A wanted fugitive from Wisconsin who was located a week ago survived for three years in a makeshift bunker.

The bunker was originally discovered by Thomas Nelson of Wausau, Wisconsin, several months ago when he stumbled across it on state land near the town of Ringle. Months later, Nelson decided to return to the sight of the bunker on Friday and was able to get in via the log door carved into an embankment.

It was here that Nelson discovered 44-year-old Jeremiah Button, a fugitive who disappeared in February of 2016 before his trial for sexual assault and child pornography began. Nelson then exited the bunker and called police to the scene, which was followed by a 20-minute standoff before Button surrendered.

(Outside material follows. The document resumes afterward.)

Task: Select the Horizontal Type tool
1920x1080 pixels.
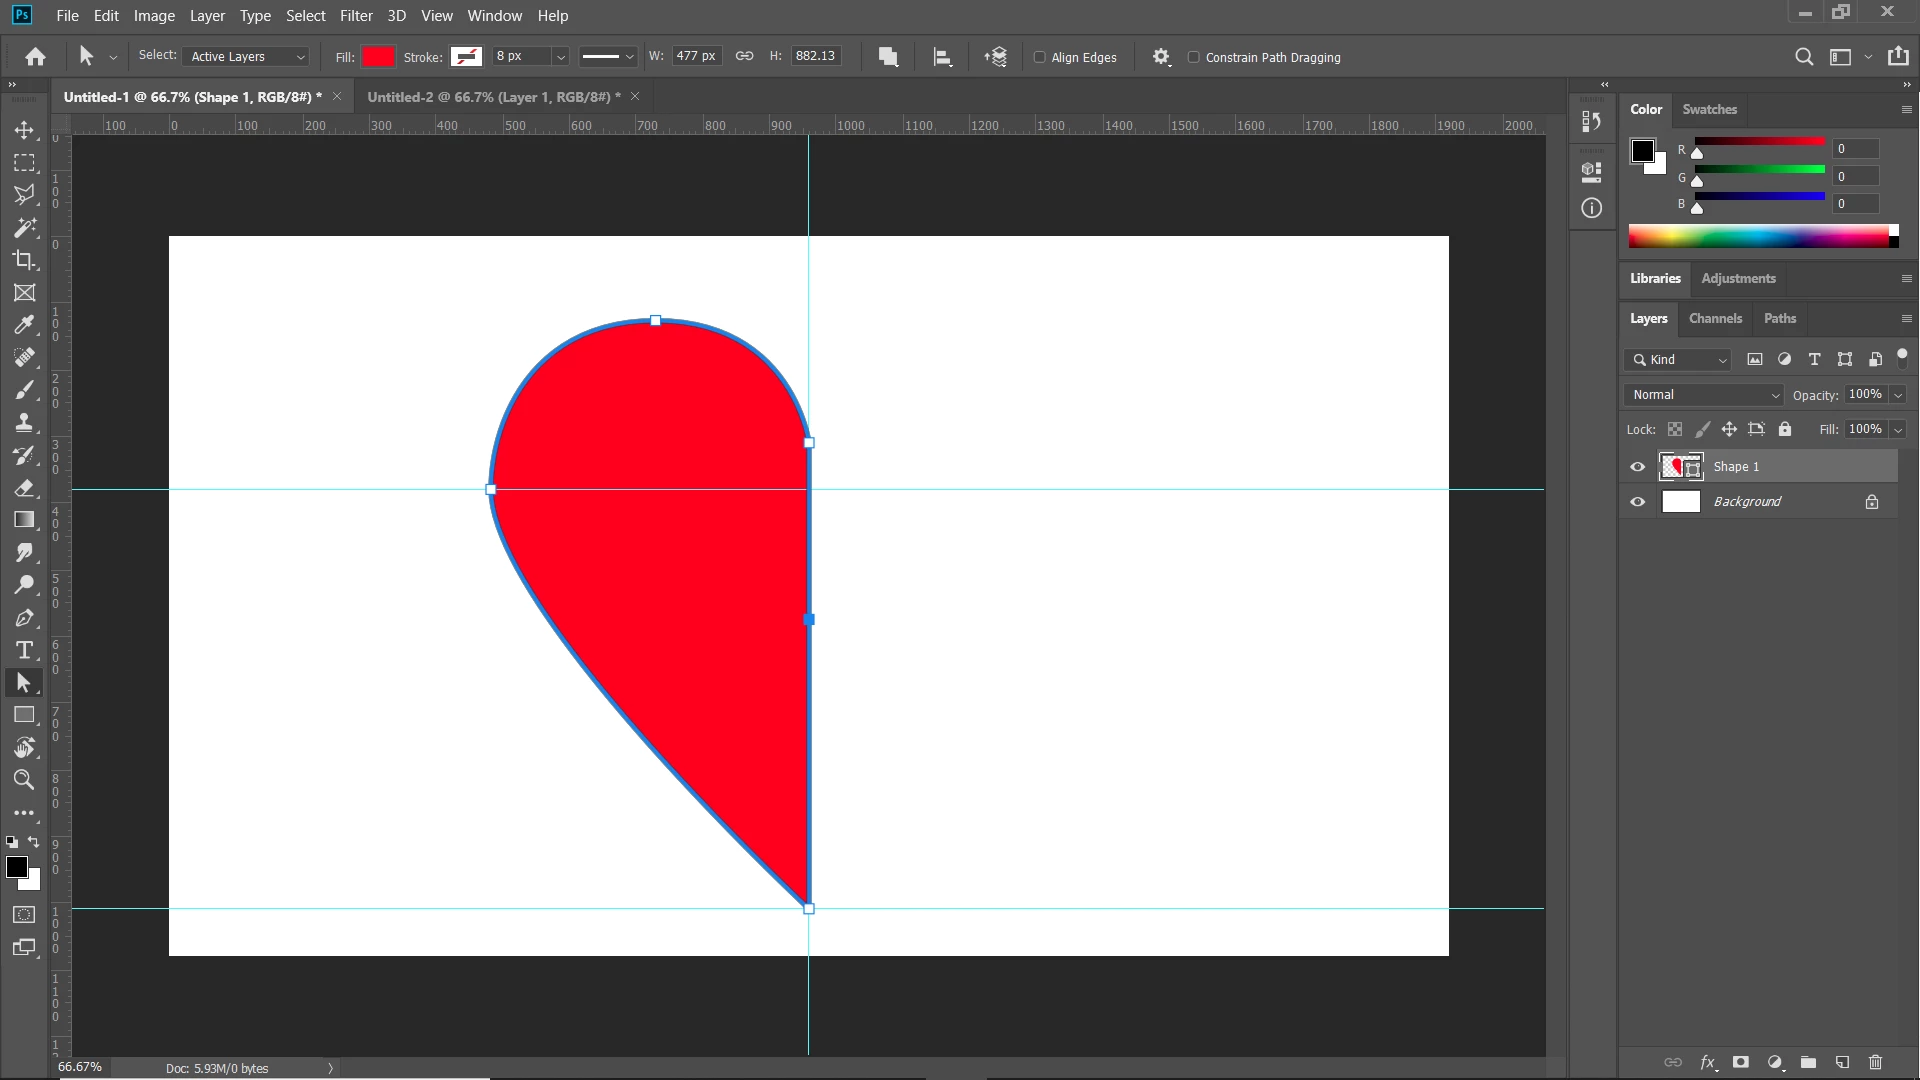Action: 24,651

“I pushed the door open, and I look inside and I can see canned foods, there's little storage boxes, and I'm like ... I gotta go in,” Nelson told WSAW-TV. “I come around the corner a bit and there he is, laying in his bed. I mean, I was shaking when I went in, I was shaking when I went out.”

Button revealed to police that he had been building the bunker while his case was moving through the courts. He would visit the Marathon County landfill nearby as a primary source for supplies to survive life inside the makeshift bunker.

Marathon County Sheriff’s Lt. Jeff Stefonek revealed Button had stockpiled the bunker with LED lights, radios, cooling fans, and more electric equipment powered by a combination of solar panels and a pedal-powered generator. It was also small enough that Button could stay warm in the winter and cool in the summer.

Button is back in custody and is due in court for a pre-trial conference on Sept. 16th. He is currently being held on $100,000 bond and has had public defenders assigned to his case.